Anne Sheehan, governance chief at the California State Teachers' Retirement System, or CalSTRS, points out that many corporate boards have set up retirement ages in their bylaws, which she said could be good or bad. "Sometimes you can lose good people or it can be used to move people along that need to move on," she told a gathering of the Council of Institutional Investors in February.
In addition, she put a spotlight on a General Electric (GE) board policy that she thought was "sort of revolutionary" that sets a board tenure limit of 15 years for all directors except the CEO. John Brennan, GE's lead independent director, told the gathering that the limit helps to make sure individuals with the proper skill sets continue to be in place to meet changing needs. "The challenge in a place like GE is you need to understand the big business issues and then you want people on the board with digital experience, or healthcare experience or manufacturing experience," Brennan said. "It's an ongoing project."
Brennan said the limits help create age and "cognitive" diversity in the boardroom. "A 45 year old tech leader thinks differently than a 65 year old financial guy," he said. "That is one of the great appeals of term limits. It's nice to have different generations in the boardroom."
A 2016 study by SpencerStuart, an executive search firm, reports that 73% of S&P 500 boards have set a mandatory retirement age for directors, and that a little under half of those have it set it at age 72. The study noted that setting the retirement age at 75 is a trend that has accelerated in recent years, with 39% of boards having putting their cap at that level or higher, compared with 20% in 2011.
A look at the oldest and youngest boards reveals a cross-section of corporate America. Among the oldest boards in the U.S. include CBS Corp. (CBS), Kinder Morgan Inc. (KMI), and M&T Bank Corp. (MTB), according to BoardEx. CBS has 11 members over the age of 70, four of which are over 80 years old, Kinder Morgan has ten members over 70 and M&T has nine. The Oracle of Omaha, Warren Buffett, 86, is one of five members at stellar performer Berkshire Hathaway (BRK.A) who is over the age of 80. (Charlie Munger is 93). And Costco Wholesale Corp. (COST) has four members over 80, including two over 90.

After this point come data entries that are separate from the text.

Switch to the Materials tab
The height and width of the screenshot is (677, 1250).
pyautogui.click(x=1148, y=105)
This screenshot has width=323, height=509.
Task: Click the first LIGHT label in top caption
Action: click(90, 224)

Alternatively, the three youngest boards, according to BoardEx, are Tripadvisor Inc. (TRIP), with an average age of 49.9, Facebook (FB), 50 and Coach Inc. (COH), 53.
For now, however, activists will target underperforming boards with over-tenured, older directors. But as with Berkshire Hathaway, not all older, long-tenured boards, make good activist targets.
In fact, Jackson, formerly of activist fund SpringOwl and a key investor critic of Viacom's board, takes issue with corporations that set up age limits, arguing that it is very hard to "legislate" good governance.
"We can create easy to define rules like 'no directors over the age of 80' but the truth is that can't get at the dynamic of a discussion in a room," Jackson said. "Some 80-year-olds could stay on some boards another 10 years. Some 60-year-olds are checked out."